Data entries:
______________________________

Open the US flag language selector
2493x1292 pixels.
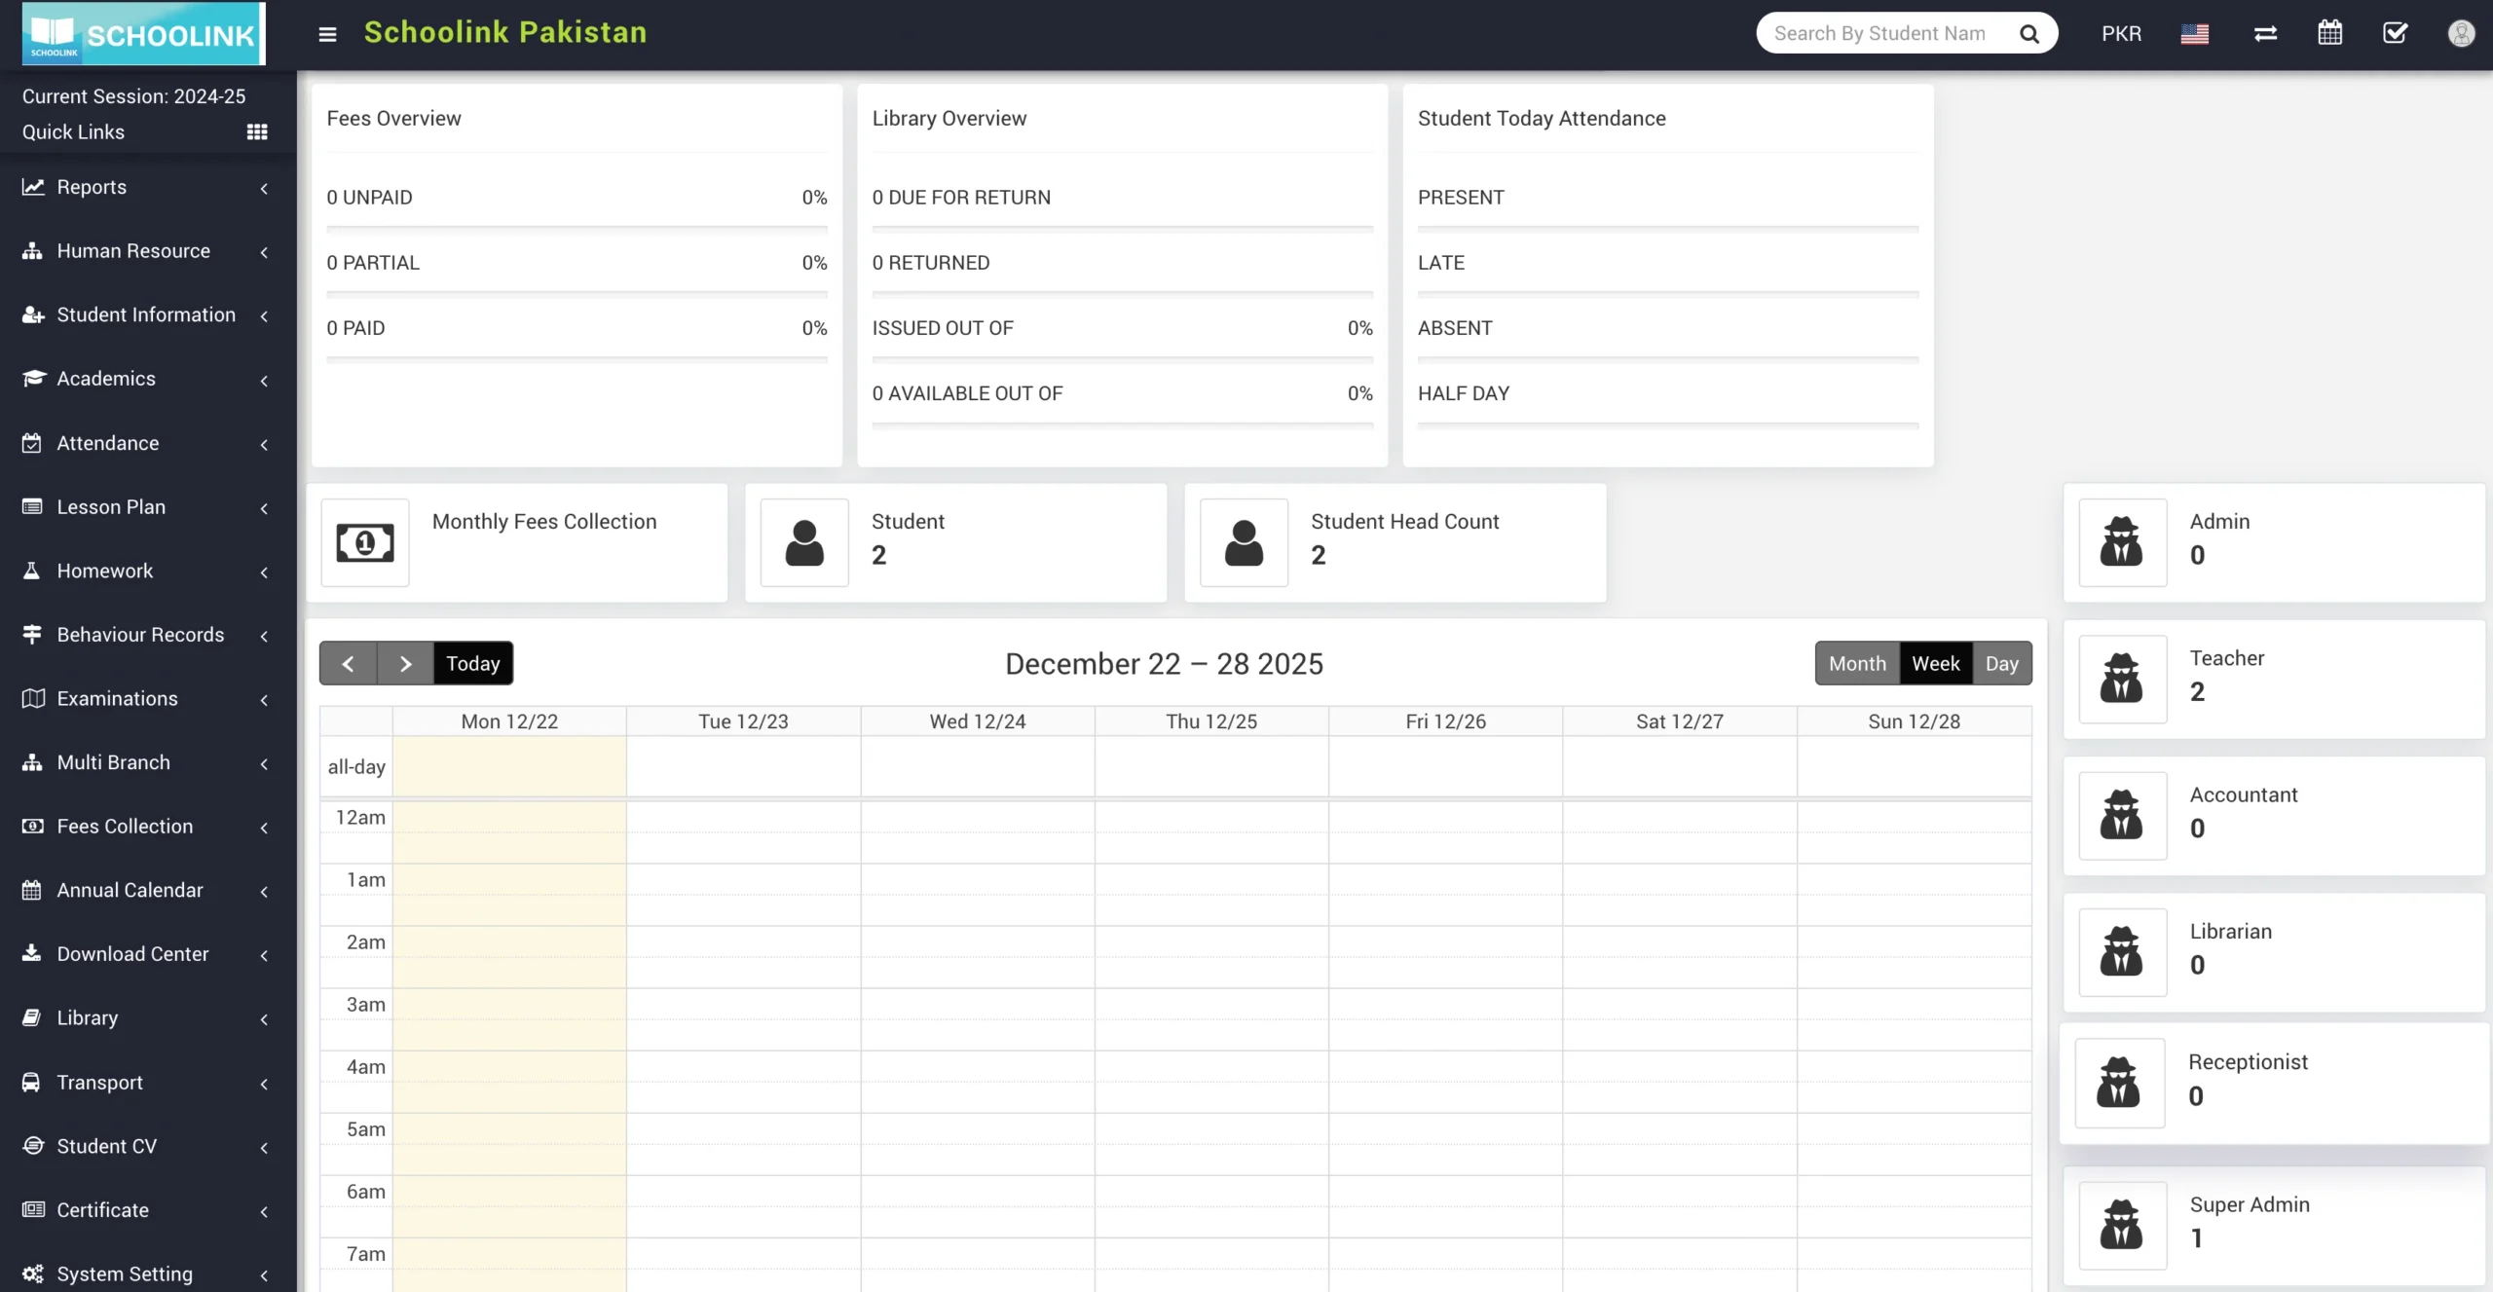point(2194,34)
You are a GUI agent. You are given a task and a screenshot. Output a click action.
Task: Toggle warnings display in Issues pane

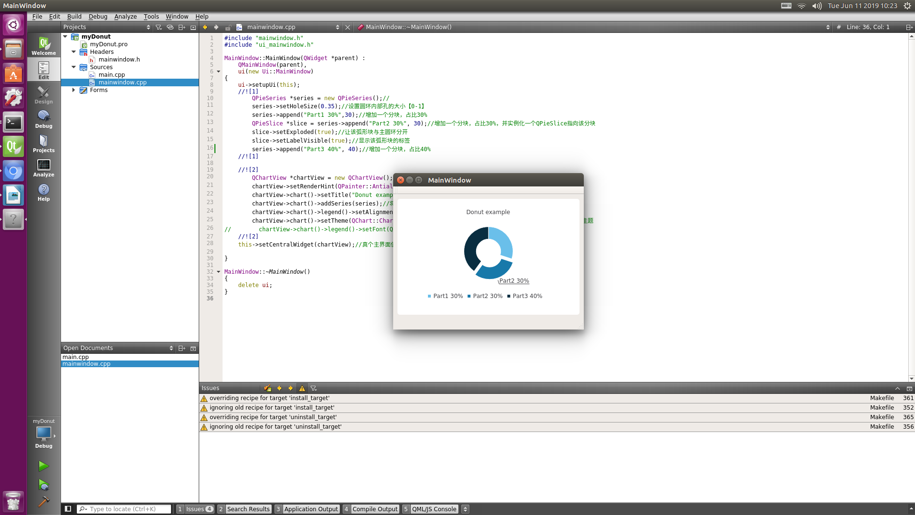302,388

______________________________

- [What you have to do]: Drop every image, please, and write out the data above exactly as shown.

- [Result for this exercise]:
Open the US flag language selector
2493x1292 pixels.
point(2194,34)
You are a GUI agent. You are given a task and a screenshot. Output a click action.
Task: Toggle warnings display in Issues pane

302,388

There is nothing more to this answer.